#### EXERCISE DETAILS:
Answer these questions from the ABoVE dataset description:
1. At what spatial resolution are the monthly flux estimates given?
2. Which model were the estimates derived from?
3. Besides water years, to what was precipitation aggregated?

#### DOCUMENT EXCERPT:
....
ABoVE: Monthly Hydrological Fluxes for Canada and Alaska, 1979-2018
This dataset from the Arctic-Boreal Vulnerability Experiment (ABoVE) provides modeled estimates of monthly hydrological fluxes at 0.25 degree resolution over Alaska and Canada for the years 1979-2018. The estimates were derived from the Variable Infiltration Capacity (VIC) macroscale hydrological model with water and energy balance schemes. The gridded output data products are monthly average water balance variables including precipitation (P), evapotranspiration (E), 'P minus E', evaporation, soil moisture in three soil layers, base flow and runoff, snow depth, snow water equivalent (SWE), and snow sublimation, and energy balance variables including surface temperature, albedo, latent and sensible heat flux, ground heat flux, short- and long-wave and other radiative fluxes. The daily modeled values for precipitation and evapotranspiration were also aggregated to water years and precipitation was also aggregated to a 30-year climate normal average.
....
#### MATERIAL SUPPLIED:

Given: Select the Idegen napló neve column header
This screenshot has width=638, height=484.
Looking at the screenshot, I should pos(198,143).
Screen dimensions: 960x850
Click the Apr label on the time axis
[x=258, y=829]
....
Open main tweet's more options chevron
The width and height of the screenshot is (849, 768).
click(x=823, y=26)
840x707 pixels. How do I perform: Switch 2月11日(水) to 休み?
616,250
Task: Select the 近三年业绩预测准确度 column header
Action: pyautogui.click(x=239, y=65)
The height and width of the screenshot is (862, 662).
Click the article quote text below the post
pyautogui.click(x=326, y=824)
....
#### EXERCISE ANSWER:
1. 0.25 degree
2. The Variable Infiltration Capacity (VIC) macroscale hydrological model
3. A 30-year climate normal average